It's been a long time since I posted anything here, I had gone over to the dark side and was building solid state devices for the past year or so. A few months ago a friend brought me a Pignose guitar amp to fix; it was a cute little solid state combo with a little plastic pig's nose for a volume control. It did not turn out to be worth fixing but it gave me an idea: how small a tube guitar amp could I build? After several months of mulling it over I came up with an idea. Here is the final product:
The box ends up 12 inches wide, 7 inches deep and 16 inches tall. Once it was all built, I thought of several ways to make it smaller, maybe MarkII.
So here is the chassis:
I took a Hammond 6 x 10 x 2 and cut it down to 6 x 6. A number of years ago I started a contest here to see who could build the smallest stereo amp, I won but I was never satisfied with the result so I scavenged the transformers and tubes from that amp to build this one.
Here is the schematic:
What you see is the result of many hours on the bench solving problems; it had 2 nasty oscillations and the tone controls did not work as expected.
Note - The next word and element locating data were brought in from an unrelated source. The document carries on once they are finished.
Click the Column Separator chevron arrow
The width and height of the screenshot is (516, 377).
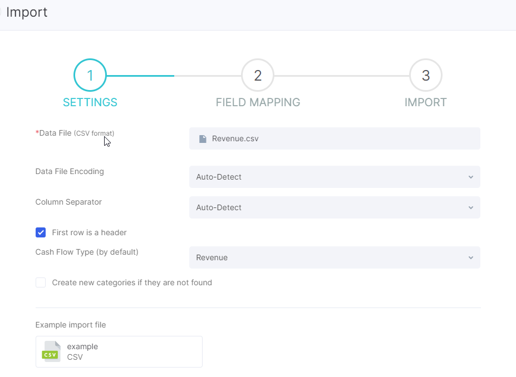coord(471,207)
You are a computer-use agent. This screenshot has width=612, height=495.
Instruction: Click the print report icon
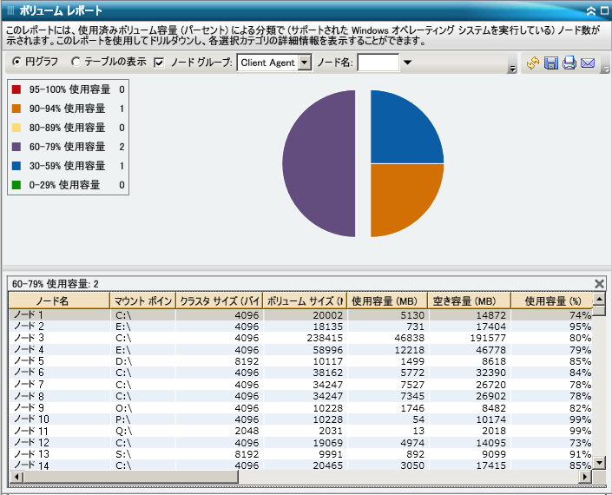(569, 63)
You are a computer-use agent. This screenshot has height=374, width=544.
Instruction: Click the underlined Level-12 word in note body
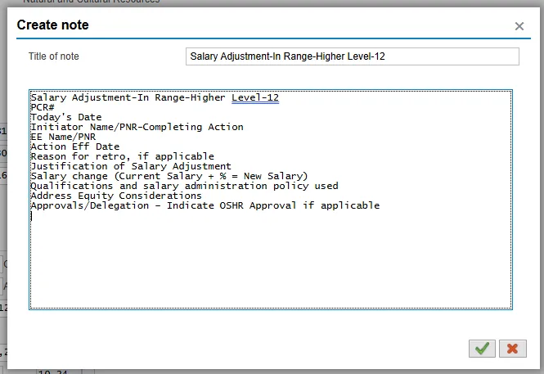255,98
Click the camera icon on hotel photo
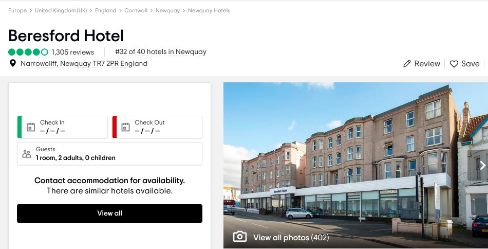This screenshot has height=249, width=488. 240,237
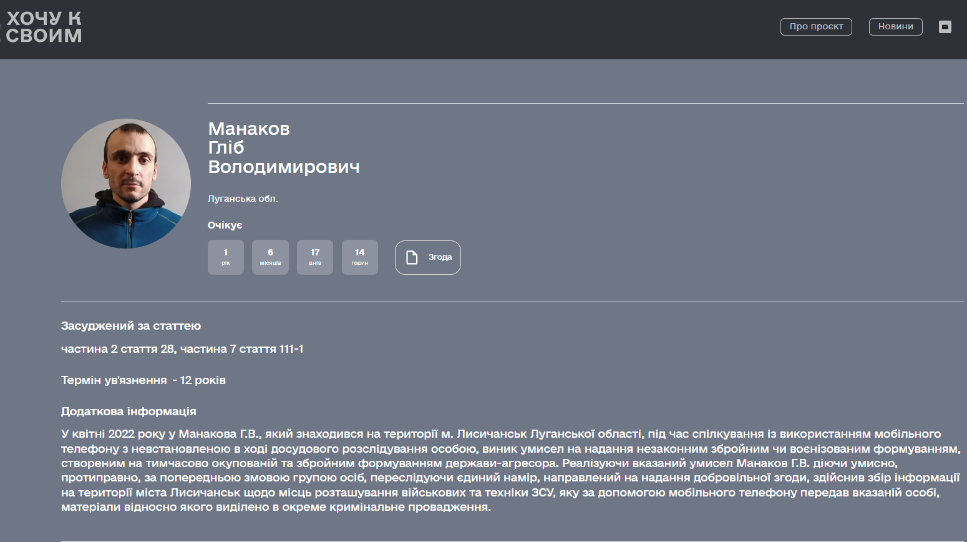This screenshot has width=967, height=542.
Task: Click the Луганська обл. region text
Action: coord(243,199)
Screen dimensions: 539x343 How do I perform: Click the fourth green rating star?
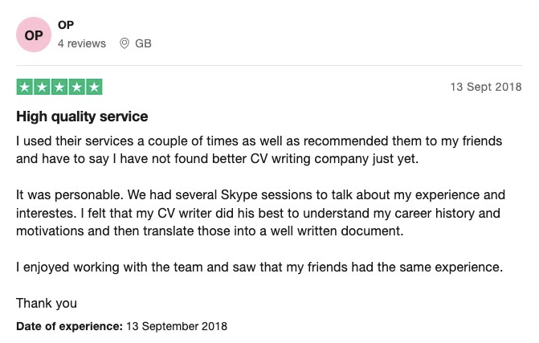pos(76,87)
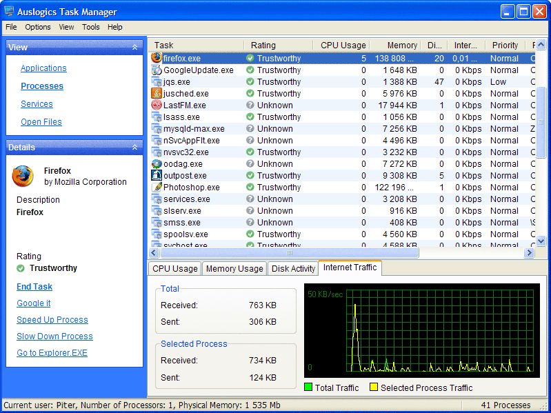Open the Options menu
Image resolution: width=551 pixels, height=413 pixels.
tap(38, 27)
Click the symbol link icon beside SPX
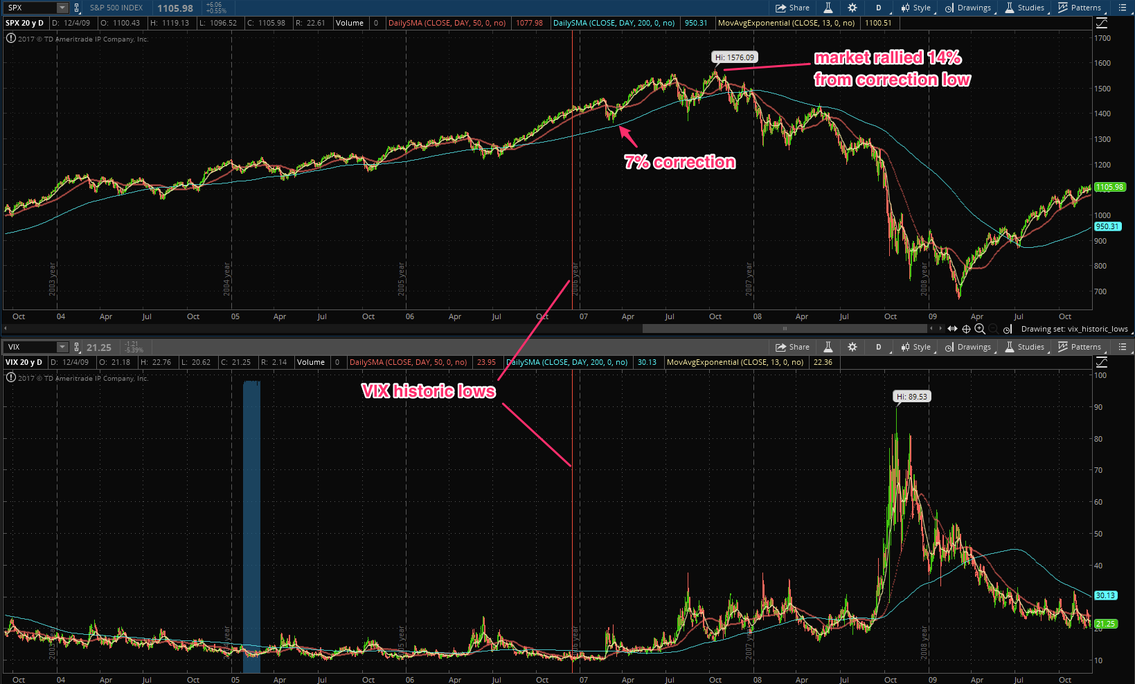This screenshot has height=684, width=1135. tap(77, 8)
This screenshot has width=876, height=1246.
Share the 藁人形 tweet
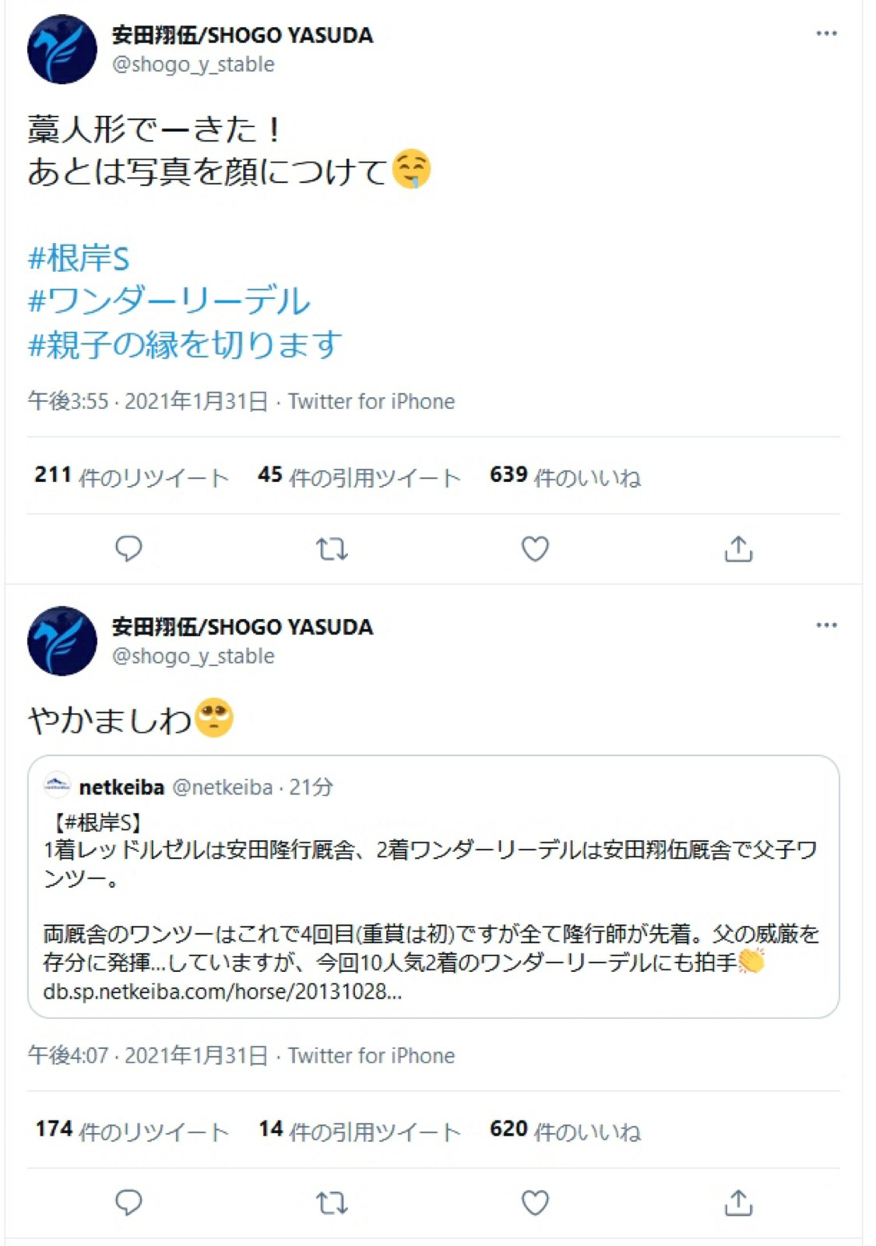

I got it all worked out and mounted it in the box. One of the most challenging problems was that with a resistor on the output, it worked beautifully, but when I hooked up a speaker it would oscillate around 15 KHz, very nasty!
I put an 8 inch speaker in from Warehouse speakers http://wgs4.com/g8c and took it to a guitar player I know who has a recording studio http://www.bedsidestudios.com/photos.html . He put it thru its paces and we discovered some things about it: There is no clean mode, it is all THD all the time. At first we were not happy with the sound with the volume at 11 (10 with pull gain to make 11) the amp kind of folded in on itself. Yuck. I was pretty discouraged at this point but he suggested plugging in a different speaker so what the hell, we plugged it into a Marshal 4 x 12. Holy shit! The little amp came alive, Lenny liked it so much he bought the chassis from me and will build a little box for it and use it as a studio amp. It is perfect for that as it makes a unique sound and is only 6 watts so it is not too loud. I will build a second one but this time buy an even smaller power transformer and see if I can get it down to 3 watts, maybe that will make the small speaker sound better.
I think for my next trick I will build an amp with 2 6BM8 in push pull. I have a couple of transformers and a 10 inch Celestion that might do the trick.